Mepolizumab add-on after relapse during rituximab maintenance in MPO-ANCA-positive eosinophilic granulomatosis with polyangiitis: a case report and literature review
Genki Kidoguchi, Michinori Ishitoku, Tomohiro Sugimoto, Yusuke Yoshida, Shintaro HirataAbstract
Eosinophilic granulomatosis with polyangiitis is a heterogeneous vasculitic and eosinophilic disorder in which patients who are positive for myeloperoxidase antineutrophil cytoplasmic antibody often develop glomerulonephritis and peripheral neuropathy and may require prolonged immunosuppressive therapy. Although rituximab and mepolizumab have been used in selected patients with EGPA, relapse during rituximab maintenance remains difficult to manage. We report a 59-year-old woman with adult-onset asthma and chronic rhinosinusitis who presented with severe eosinophilia, mononeuritis multiplex, myeloperoxidase anti-neutrophil cytoplasmic antibody positivity, and pauci-immune necrotising glomerulonephritis.
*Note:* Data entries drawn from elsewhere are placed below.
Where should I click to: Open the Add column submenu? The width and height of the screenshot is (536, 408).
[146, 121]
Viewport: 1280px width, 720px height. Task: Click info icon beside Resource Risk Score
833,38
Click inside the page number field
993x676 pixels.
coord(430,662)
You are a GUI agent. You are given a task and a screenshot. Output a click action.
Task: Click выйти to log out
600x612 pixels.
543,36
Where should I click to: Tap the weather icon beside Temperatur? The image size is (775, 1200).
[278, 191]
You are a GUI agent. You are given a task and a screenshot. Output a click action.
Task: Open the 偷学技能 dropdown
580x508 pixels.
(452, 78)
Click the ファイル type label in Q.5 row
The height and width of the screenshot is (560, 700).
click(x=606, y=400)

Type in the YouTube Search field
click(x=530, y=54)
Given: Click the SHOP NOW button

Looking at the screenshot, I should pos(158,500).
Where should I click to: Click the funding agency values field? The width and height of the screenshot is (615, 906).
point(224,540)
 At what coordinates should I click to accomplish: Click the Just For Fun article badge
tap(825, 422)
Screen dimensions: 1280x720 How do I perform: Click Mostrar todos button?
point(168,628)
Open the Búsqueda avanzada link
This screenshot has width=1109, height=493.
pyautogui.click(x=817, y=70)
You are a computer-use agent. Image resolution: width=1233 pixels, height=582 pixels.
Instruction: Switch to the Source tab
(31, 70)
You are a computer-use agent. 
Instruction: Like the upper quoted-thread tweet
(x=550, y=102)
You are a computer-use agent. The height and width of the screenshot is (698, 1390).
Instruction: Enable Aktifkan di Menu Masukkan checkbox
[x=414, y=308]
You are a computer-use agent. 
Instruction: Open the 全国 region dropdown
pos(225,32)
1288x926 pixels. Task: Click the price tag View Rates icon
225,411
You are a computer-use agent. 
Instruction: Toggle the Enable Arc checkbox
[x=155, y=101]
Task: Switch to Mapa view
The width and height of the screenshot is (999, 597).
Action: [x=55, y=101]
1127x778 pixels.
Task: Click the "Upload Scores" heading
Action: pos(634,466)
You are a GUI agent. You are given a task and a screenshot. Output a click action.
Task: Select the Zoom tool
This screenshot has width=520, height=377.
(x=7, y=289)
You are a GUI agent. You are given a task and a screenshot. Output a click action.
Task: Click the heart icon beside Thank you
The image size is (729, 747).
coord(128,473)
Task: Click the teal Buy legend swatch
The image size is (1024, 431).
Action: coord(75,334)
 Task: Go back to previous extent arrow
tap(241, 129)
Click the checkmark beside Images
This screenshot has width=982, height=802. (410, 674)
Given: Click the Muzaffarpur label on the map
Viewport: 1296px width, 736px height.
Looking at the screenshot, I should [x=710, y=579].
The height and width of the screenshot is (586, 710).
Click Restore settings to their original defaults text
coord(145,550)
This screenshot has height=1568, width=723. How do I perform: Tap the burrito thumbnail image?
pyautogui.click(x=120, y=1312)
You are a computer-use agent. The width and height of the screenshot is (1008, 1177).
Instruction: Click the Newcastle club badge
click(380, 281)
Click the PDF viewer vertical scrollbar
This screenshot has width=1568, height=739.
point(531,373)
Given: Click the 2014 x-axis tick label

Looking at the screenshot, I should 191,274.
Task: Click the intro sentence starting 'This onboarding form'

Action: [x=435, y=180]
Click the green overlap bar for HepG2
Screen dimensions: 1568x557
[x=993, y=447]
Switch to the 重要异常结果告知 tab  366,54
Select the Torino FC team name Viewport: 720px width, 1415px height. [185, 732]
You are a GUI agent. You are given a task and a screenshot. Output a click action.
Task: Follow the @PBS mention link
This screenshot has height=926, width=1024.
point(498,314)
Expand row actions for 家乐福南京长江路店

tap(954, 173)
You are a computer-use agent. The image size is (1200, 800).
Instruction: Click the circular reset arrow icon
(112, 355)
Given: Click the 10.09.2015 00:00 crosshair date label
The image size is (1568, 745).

Induction therapy with high-dose glucocorticoids, intravenous immunoglobulin, and rituximab achieved clinical remission and allowed tapering to a low dose of prednisolone. Despite rituximab maintenance, she later relapsed with recurrent sinonasal symptoms, worsening neuropathic complaints, and a marked rise in myeloperoxidase antineutrophil cytoplasmic antibody levels. In this setting, further escalation of immunosuppression during maintenance, including cyclophosphamide, may be considered; however, given the possibility that residual eosinophilic inflammation contributed to ongoing disease activity, including autoantibody production, mepolizumab was added after retreatment with rituximab as sequential therapy. Symptoms stabilised and improved over subsequent months, myeloperoxidase antineutrophil cytoplasmic antibody titres progressively declined to the normal range, and prednisolone was discontinued. Remission has been maintained on mepolizumab without further rituximab for maintenance. This case suggests that sequential eosinophil-targeted therapy may help consolidate remission after relapse during rituximab maintenance in myeloperoxidase antineutrophil cytoplasmic antibody–positive eosinophilic granulomatosis with polyangiitis.